[Dataset entries]
------------

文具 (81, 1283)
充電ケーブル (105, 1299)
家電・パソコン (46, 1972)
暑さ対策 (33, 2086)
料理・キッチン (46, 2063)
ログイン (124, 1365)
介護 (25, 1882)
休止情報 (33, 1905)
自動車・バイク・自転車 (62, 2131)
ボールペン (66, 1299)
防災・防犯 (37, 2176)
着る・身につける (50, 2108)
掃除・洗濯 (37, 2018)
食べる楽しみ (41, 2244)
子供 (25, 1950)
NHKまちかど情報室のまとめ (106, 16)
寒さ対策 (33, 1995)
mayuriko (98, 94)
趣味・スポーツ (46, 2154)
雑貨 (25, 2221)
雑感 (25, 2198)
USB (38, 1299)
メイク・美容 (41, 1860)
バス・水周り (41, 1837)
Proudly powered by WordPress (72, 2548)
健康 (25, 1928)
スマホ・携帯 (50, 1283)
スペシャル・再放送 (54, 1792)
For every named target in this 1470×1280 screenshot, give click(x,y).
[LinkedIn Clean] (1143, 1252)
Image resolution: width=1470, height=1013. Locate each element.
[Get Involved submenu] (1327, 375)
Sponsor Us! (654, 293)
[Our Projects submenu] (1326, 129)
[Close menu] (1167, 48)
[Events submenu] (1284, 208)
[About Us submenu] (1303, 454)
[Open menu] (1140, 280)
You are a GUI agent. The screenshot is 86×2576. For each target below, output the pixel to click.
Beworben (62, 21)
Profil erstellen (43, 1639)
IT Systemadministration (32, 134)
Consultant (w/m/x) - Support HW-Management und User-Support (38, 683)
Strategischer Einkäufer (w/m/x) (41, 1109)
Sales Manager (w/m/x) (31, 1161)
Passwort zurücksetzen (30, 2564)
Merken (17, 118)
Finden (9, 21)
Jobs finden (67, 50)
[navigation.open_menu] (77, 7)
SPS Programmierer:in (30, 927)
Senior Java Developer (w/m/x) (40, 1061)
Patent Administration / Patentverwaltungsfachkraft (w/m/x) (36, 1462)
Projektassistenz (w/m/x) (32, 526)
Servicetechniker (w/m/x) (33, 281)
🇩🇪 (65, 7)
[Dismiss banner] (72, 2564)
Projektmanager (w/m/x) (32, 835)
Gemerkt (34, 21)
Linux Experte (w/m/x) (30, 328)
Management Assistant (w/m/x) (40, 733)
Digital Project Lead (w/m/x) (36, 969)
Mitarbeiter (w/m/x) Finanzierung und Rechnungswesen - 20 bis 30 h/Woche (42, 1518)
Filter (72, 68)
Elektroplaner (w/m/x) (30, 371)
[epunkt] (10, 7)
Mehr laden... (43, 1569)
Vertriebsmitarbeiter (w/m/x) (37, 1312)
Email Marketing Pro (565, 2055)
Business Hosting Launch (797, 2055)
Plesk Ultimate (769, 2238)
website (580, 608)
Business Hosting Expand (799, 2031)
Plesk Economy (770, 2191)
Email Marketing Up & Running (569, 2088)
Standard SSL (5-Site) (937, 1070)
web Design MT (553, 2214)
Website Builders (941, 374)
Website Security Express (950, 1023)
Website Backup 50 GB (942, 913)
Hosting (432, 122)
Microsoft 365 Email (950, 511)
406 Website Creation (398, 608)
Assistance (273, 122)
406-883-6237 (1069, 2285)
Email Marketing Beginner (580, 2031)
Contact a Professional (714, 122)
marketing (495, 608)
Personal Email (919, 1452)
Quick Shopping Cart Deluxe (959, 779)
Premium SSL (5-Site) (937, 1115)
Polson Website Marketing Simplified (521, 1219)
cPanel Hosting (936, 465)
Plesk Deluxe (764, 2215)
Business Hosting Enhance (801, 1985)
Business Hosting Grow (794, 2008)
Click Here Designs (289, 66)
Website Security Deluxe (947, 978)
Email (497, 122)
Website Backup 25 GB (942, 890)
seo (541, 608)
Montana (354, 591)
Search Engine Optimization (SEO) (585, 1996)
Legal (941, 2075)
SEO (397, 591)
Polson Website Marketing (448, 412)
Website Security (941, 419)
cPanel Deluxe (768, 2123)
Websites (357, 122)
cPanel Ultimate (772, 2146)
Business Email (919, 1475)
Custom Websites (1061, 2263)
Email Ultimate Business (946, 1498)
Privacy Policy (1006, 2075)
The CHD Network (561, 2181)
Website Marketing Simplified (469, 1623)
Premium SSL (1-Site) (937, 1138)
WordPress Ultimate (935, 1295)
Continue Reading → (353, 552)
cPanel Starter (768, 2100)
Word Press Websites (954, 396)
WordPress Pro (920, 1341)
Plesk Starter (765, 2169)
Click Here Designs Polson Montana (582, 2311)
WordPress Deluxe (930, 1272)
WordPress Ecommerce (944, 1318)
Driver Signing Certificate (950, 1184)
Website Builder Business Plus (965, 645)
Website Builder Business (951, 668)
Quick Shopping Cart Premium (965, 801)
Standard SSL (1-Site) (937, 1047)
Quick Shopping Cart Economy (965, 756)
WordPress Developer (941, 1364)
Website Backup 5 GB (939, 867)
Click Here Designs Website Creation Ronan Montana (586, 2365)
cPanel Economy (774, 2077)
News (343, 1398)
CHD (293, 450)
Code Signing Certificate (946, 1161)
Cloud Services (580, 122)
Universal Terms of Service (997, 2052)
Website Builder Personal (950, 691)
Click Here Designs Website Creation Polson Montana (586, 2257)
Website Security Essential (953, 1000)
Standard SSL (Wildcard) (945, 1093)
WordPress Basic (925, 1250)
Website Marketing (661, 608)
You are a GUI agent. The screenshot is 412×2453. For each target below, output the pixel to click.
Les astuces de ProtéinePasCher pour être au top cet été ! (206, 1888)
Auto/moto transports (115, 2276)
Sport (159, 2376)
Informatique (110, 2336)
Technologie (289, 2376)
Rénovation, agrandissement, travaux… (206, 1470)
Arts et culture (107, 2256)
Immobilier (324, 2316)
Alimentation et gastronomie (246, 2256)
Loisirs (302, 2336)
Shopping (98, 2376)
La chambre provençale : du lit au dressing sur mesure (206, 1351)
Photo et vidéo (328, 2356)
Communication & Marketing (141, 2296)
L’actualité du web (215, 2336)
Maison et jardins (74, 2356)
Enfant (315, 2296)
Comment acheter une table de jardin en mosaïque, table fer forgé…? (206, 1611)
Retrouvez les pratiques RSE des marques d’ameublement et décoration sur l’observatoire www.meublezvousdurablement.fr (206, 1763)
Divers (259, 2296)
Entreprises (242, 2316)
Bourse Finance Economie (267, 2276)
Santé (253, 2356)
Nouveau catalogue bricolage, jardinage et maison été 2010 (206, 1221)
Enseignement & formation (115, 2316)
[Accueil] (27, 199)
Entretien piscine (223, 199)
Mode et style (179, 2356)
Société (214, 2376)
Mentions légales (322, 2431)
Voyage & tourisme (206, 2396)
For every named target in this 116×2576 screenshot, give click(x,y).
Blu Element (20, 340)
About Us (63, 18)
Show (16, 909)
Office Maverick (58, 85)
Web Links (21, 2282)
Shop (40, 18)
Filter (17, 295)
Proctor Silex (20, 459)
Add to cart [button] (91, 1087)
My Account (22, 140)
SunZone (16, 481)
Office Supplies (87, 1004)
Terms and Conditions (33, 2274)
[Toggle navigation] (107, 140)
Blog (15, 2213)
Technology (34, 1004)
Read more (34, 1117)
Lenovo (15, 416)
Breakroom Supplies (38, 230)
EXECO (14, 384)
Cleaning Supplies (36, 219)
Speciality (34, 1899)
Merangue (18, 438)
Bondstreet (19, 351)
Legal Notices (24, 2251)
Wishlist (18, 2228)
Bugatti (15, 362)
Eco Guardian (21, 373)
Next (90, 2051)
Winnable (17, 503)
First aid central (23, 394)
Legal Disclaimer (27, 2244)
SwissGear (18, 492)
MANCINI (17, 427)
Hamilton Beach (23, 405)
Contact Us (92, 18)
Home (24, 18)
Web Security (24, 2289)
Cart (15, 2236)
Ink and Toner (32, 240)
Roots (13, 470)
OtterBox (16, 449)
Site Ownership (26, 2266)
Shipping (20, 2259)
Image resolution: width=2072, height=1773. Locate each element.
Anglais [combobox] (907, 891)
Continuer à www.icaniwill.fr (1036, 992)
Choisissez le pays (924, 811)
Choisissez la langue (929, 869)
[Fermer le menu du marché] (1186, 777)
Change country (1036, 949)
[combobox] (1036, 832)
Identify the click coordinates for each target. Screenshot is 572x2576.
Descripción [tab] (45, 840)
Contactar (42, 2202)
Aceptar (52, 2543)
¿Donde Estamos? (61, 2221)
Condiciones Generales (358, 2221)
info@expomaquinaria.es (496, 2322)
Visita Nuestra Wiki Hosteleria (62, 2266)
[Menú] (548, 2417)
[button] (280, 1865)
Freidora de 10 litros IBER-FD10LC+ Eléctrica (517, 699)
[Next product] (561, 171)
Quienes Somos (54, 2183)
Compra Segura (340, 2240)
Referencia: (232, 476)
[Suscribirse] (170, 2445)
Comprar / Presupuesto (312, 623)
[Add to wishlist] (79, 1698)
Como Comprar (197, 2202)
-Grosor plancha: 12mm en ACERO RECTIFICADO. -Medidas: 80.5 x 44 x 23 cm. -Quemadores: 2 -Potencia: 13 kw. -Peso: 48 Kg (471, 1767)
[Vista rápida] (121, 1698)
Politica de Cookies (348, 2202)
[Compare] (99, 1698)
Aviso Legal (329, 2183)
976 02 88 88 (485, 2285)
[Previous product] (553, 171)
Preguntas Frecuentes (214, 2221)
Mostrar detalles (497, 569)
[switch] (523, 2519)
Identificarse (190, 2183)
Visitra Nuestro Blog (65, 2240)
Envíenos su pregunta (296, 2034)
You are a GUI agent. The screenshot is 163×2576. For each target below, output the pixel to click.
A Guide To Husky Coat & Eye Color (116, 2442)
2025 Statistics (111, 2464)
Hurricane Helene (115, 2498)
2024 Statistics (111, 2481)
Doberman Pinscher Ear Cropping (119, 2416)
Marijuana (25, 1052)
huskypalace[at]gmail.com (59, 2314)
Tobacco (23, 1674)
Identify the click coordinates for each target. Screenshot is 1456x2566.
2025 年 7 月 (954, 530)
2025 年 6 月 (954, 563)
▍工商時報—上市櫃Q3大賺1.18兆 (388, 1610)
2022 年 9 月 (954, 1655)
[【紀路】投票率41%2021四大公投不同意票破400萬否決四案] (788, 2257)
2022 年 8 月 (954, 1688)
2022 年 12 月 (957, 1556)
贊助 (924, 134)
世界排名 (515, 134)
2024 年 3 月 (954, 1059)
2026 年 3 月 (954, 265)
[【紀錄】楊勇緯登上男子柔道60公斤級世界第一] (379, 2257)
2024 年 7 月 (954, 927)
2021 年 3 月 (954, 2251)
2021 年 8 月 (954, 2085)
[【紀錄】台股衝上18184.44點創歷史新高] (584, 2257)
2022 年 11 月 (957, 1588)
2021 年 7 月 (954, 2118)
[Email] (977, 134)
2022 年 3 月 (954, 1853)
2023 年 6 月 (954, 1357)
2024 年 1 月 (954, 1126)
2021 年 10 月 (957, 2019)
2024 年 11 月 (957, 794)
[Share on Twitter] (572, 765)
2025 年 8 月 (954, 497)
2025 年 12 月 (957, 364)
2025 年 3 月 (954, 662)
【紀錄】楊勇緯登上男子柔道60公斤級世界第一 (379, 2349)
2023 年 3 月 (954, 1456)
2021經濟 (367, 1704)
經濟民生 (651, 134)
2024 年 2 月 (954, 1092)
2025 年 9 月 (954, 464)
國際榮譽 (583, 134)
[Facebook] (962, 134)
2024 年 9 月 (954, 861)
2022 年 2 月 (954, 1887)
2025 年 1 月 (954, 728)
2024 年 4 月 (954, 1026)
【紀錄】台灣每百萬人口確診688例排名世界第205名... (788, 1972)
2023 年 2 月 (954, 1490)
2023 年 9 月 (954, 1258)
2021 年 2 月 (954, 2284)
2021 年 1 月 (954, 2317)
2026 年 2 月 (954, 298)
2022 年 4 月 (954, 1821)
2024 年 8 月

------------

PROBLEM.
Your answer should be exactly the lines of the data above, from the first through the line containing "[Close menu] (1167, 48)".

THE ANSWER.
文具 (81, 1283)
充電ケーブル (105, 1299)
家電・パソコン (46, 1972)
暑さ対策 (33, 2086)
料理・キッチン (46, 2063)
ログイン (124, 1365)
介護 (25, 1882)
休止情報 (33, 1905)
自動車・バイク・自転車 (62, 2131)
ボールペン (66, 1299)
防災・防犯 (37, 2176)
着る・身につける (50, 2108)
掃除・洗濯 (37, 2018)
食べる楽しみ (41, 2244)
子供 (25, 1950)
NHKまちかど情報室のまとめ (106, 16)
寒さ対策 (33, 1995)
mayuriko (98, 94)
趣味・スポーツ (46, 2154)
雑貨 (25, 2221)
雑感 (25, 2198)
USB (38, 1299)
メイク・美容 (41, 1860)
バス・水周り (41, 1837)
Proudly powered by WordPress (72, 2548)
健康 (25, 1928)
スマホ・携帯 (50, 1283)
スペシャル・再放送 (54, 1792)
For every named target in this 1470×1280 screenshot, give click(x,y).
[LinkedIn Clean] (1143, 1252)
Image resolution: width=1470, height=1013. Locate each element.
[Get Involved submenu] (1327, 375)
Sponsor Us! (654, 293)
[Our Projects submenu] (1326, 129)
[Close menu] (1167, 48)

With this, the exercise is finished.